Current therapies to treat non-small cell lung carcinoma (NSCLC) have proven ineffective due to transient, variable and incomplete responses. We found that ABL kinases, ABL1 and ABL2, promote metastasis of lung cancer cells harboring EGFR or KRAS mutations.
Pharmacological inhibition (Figure 1) or knockdown of both ABL kinases suppresses NSCLC metastasis (Figure 2). ABL kinases are required for expression of pro-metastasis genes in lung cancer cells. Further, ABL-mediated activation of the TAZ and β-catenin transcriptional co-activators is required for NSCLC metastasis. Notably, ABL kinases activate TAZ- and β-catenin by decreasing their interaction with the β-TrCP ubiquitin ligase leading to increased protein stability (model Figure 3).
Fig. 1 – (A) PC9M cells labeled with luciferase were delivered by intracardiac injection into nude mice. Mice were treated one day after injection with or without GNF5 at 100 mg/kg by oral gavage twice a day. Representative images taken at day 18 are shown. (B) Bioluminescent (BLI) counts of each mouse for the indicated groups (n=6 each group). (C) M4M5 cells labeled with luciferase were delivered by intracardiac injection into nude mice. Mice were treated 8 days after injection with or without GNF5 at 50 mg/kg by intra-peritoneal injection once a day. Representative images at 12 days after GNF5 treatment are shown. (D) BLI counts of each mouse for the indicated groups (control, n=7, GNF5 n=9). Data are represented as mean ± SEM. All P-values were determined by Student’s t-test. (E and F) Luciferase-labeled PC9M cells were delivered by intracardiac injection into nude mice. After 10 days, mice bearing metastatic tumors were divided into two groups, and treated with vehicle (E) or GNF5 (F) by oral gavage for 14 days. Representative BLI images (left); BLI counts of each individual mouse before and after treatment for the indicated groups (Right). (Control n=4, GNF5 treated n=7).

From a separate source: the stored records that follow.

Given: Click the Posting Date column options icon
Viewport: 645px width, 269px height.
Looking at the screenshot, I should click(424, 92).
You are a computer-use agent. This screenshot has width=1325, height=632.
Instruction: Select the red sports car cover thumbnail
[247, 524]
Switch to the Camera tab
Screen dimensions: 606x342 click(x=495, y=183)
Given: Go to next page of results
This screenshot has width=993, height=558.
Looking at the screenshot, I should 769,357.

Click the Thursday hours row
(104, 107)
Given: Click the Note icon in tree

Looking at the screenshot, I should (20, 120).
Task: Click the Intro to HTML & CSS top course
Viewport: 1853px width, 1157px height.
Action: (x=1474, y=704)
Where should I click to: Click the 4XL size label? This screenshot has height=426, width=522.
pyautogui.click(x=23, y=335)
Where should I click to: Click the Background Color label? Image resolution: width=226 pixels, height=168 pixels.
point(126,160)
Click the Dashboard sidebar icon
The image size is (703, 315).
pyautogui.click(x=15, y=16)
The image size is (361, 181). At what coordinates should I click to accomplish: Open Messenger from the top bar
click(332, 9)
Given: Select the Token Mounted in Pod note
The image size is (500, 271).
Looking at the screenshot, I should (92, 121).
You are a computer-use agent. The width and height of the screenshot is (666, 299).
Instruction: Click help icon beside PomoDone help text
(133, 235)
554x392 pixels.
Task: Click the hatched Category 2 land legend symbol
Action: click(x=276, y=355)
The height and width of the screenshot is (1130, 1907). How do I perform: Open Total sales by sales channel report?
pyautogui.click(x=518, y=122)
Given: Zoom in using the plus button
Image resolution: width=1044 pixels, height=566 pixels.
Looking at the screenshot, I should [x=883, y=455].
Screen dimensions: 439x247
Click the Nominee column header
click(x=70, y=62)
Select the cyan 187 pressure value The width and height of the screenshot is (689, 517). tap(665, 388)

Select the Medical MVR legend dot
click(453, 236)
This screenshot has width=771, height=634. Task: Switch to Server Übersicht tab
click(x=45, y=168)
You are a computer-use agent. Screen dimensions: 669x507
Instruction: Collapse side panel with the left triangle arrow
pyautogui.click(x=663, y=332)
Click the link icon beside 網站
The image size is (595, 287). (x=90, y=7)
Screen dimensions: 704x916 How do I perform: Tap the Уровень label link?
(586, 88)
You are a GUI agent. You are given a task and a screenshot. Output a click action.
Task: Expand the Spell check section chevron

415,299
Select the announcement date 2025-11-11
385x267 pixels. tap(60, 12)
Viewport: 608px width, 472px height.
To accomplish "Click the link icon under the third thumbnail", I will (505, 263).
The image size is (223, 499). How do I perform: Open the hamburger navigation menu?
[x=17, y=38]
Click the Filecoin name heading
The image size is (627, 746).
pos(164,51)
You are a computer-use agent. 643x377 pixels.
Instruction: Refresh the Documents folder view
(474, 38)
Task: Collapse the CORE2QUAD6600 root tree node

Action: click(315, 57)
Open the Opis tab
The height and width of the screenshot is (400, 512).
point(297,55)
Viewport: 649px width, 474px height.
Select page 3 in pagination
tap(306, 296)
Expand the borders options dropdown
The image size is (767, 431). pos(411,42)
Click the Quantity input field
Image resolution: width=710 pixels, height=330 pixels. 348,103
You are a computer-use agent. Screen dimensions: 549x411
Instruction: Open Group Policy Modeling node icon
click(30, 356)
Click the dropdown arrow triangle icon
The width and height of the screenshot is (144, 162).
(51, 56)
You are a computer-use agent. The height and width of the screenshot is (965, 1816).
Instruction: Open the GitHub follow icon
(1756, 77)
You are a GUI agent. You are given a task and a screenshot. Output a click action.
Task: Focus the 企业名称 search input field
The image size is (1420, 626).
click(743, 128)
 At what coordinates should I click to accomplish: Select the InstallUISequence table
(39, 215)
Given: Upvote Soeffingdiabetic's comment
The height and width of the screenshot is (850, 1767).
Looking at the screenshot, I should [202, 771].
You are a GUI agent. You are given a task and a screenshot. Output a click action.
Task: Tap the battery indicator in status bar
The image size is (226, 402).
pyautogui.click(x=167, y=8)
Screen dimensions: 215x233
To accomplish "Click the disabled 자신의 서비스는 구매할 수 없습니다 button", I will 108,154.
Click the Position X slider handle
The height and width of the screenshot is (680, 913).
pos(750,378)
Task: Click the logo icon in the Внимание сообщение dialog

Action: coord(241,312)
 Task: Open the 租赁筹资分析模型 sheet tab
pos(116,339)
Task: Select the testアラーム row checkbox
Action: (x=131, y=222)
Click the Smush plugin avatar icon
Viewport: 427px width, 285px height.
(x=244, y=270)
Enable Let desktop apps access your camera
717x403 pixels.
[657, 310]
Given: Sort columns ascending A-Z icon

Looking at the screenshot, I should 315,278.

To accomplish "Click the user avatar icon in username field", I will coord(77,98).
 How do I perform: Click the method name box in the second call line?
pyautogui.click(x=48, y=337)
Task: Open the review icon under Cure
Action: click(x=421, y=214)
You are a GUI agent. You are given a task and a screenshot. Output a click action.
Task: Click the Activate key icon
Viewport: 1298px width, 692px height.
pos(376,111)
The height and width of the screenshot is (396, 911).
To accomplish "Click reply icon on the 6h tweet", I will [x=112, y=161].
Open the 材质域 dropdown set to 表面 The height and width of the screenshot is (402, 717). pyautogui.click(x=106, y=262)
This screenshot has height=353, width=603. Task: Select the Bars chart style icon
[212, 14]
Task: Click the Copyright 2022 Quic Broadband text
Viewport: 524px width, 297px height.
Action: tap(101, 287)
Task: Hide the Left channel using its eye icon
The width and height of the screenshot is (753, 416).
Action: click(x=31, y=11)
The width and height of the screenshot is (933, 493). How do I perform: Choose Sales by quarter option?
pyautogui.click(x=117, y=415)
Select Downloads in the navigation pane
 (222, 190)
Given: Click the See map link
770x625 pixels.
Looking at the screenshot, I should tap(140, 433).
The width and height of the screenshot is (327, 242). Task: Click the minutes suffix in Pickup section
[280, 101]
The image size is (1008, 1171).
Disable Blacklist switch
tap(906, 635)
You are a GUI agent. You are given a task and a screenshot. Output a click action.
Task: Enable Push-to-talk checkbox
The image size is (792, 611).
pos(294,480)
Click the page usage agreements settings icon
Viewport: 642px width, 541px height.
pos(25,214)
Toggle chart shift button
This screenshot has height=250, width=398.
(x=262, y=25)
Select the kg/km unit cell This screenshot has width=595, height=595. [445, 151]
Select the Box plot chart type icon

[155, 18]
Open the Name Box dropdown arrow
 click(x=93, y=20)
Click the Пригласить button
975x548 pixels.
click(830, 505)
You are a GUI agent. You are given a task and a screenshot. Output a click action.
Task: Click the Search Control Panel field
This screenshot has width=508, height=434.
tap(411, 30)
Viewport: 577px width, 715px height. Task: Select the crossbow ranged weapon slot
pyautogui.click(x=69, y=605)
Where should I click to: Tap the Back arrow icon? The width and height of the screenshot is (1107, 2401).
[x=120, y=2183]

Fig. 2 – (A) PC9 cells labeled with luciferase were transduced with lentiviruses encoding either scrambled (SCR) or ABL1/ABL2-specific (AA) shRNAs, and cells were delivered by intracardiac injection into nude mice. Tumor metastasis was detected by Bioluminescent Imaging (BLI). Representative images at day 28 are shown. (B) BLI counts of each individual mouse for the indicated groups (SCR n=11, AA n=15). (C) Percentage of mice surviving over the indicated times (days). (D) Depletion of ABL1 and ABL2 proteins was confirmed by Western blotting. Data are represented as mean ± SEM. All P-values were determined by Student’s t-test or Log-rank test.
High-level expression of ABL1, ABL2 and a subset of ABL-dependent TAZ- and β-catenin-target genes correlates with shortened survival of lung adenocarcinoma patients. Thus, ABL-specific allosteric inhibitors might be effective to treat metastatic lung cancer with an activated ABL pathway signature. These data reveal novel signaling networks in lung cancer cells regulated by ABL kinases. This work was published in JCI Insight in December 22, 2016.
Fig. 3 – Active ABL kinases in lung cancer cells harboring mutant KRAS or EGFR promote metastasis by enhancing β-catenin and TAZ protein stability and downstream signaling leading to increased expression of genes required for NSCLC metastasis.